* [TASK DESCRIPTION]
Rewrite the rows below as a JSON list of strings, with each line as its own string and blank lines omitted.

(Some rows)

[BEGIN]

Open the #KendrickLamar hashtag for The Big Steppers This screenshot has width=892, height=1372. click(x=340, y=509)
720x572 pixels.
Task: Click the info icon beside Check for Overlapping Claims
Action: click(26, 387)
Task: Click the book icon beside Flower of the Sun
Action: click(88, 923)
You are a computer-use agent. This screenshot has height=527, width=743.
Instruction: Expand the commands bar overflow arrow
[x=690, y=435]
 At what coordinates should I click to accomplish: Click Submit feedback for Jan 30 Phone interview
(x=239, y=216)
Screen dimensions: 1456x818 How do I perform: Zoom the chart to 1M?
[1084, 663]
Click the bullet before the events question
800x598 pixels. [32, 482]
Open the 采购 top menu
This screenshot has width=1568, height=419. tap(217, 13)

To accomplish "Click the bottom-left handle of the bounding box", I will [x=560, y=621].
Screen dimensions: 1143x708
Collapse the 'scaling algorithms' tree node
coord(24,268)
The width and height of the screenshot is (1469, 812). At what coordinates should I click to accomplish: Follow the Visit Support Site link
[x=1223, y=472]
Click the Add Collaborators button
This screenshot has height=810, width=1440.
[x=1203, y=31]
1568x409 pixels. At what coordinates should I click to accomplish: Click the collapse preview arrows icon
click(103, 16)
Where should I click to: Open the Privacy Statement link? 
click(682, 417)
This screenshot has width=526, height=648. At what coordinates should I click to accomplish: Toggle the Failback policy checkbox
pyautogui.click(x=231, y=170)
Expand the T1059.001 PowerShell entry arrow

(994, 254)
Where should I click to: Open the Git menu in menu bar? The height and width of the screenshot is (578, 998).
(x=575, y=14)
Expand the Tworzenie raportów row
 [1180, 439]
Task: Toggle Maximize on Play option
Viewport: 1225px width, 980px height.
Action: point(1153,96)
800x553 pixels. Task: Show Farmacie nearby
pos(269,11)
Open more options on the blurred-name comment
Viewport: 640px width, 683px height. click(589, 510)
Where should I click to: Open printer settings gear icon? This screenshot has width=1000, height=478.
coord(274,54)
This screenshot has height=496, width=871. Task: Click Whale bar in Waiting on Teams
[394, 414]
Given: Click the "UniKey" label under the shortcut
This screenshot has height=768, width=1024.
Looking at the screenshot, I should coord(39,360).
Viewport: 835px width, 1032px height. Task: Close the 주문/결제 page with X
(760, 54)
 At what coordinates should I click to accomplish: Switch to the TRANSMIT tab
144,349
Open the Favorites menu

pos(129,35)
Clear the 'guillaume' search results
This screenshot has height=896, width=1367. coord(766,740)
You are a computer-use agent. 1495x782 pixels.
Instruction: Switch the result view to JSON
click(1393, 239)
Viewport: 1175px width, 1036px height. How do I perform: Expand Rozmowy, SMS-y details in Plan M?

[END]

* [ANSWER FOR THE TASK]
[
  "Open the #KendrickLamar hashtag for The Big Steppers This screenshot has width=892, height=1372. click(x=340, y=509)",
  "720x572 pixels.",
  "Task: Click the info icon beside Check for Overlapping Claims",
  "Action: click(26, 387)",
  "Task: Click the book icon beside Flower of the Sun",
  "Action: click(88, 923)",
  "You are a computer-use agent. This screenshot has height=527, width=743.",
  "Instruction: Expand the commands bar overflow arrow",
  "[x=690, y=435]",
  " At what coordinates should I click to accomplish: Click Submit feedback for Jan 30 Phone interview",
  "(x=239, y=216)",
  "Screen dimensions: 1456x818 How do I perform: Zoom the chart to 1M?",
  "[1084, 663]",
  "Click the bullet before the events question",
  "800x598 pixels. [32, 482]",
  "Open the 采购 top menu",
  "This screenshot has width=1568, height=419. tap(217, 13)",
  "To accomplish \"Click the bottom-left handle of the bounding box\", I will [x=560, y=621].",
  "Screen dimensions: 1143x708",
  "Collapse the 'scaling algorithms' tree node",
  "coord(24,268)",
  "The width and height of the screenshot is (1469, 812). At what coordinates should I click to accomplish: Follow the Visit Support Site link",
  "[x=1223, y=472]",
  "Click the Add Collaborators button",
  "This screenshot has height=810, width=1440.",
  "[x=1203, y=31]",
  "1568x409 pixels. At what coordinates should I click to accomplish: Click the collapse preview arrows icon",
  "click(103, 16)",
  "Where should I click to: Open the Privacy Statement link? ",
  "click(682, 417)",
  "This screenshot has width=526, height=648. At what coordinates should I click to accomplish: Toggle the Failback policy checkbox",
  "pyautogui.click(x=231, y=170)",
  "Expand the T1059.001 PowerShell entry arrow",
  "(994, 254)",
  "Where should I click to: Open the Git menu in menu bar? The height and width of the screenshot is (578, 998).",
  "(x=575, y=14)",
  "Expand the Tworzenie raportów row",
  " [1180, 439]",
  "Task: Toggle Maximize on Play option",
  "Viewport: 1225px width, 980px height.",
  "Action: point(1153,96)",
  "800x553 pixels. Task: Show Farmacie nearby",
  "pos(269,11)",
  "Open more options on the blurred-name comment",
  "Viewport: 640px width, 683px height. click(589, 510)",
  "Where should I click to: Open printer settings gear icon? This screenshot has width=1000, height=478.",
  "coord(274,54)",
  "This screenshot has height=496, width=871. Task: Click Whale bar in Waiting on Teams",
  "[394, 414]",
  "Given: Click the \"UniKey\" label under the shortcut",
  "This screenshot has height=768, width=1024.",
  "Looking at the screenshot, I should coord(39,360).",
  "Viewport: 835px width, 1032px height. Task: Close the 주문/결제 page with X",
  "(760, 54)",
  " At what coordinates should I click to accomplish: Switch to the TRANSMIT tab",
  "144,349",
  "Open the Favorites menu",
  "pos(129,35)",
  "Clear the 'guillaume' search results",
  "This screenshot has height=896, width=1367. coord(766,740)",
  "You are a computer-use agent. 1495x782 pixels.",
  "Instruction: Switch the result view to JSON",
  "click(1393, 239)",
  "Viewport: 1175px width, 1036px height. How do I perform: Expand Rozmowy, SMS-y details in Plan M?"
]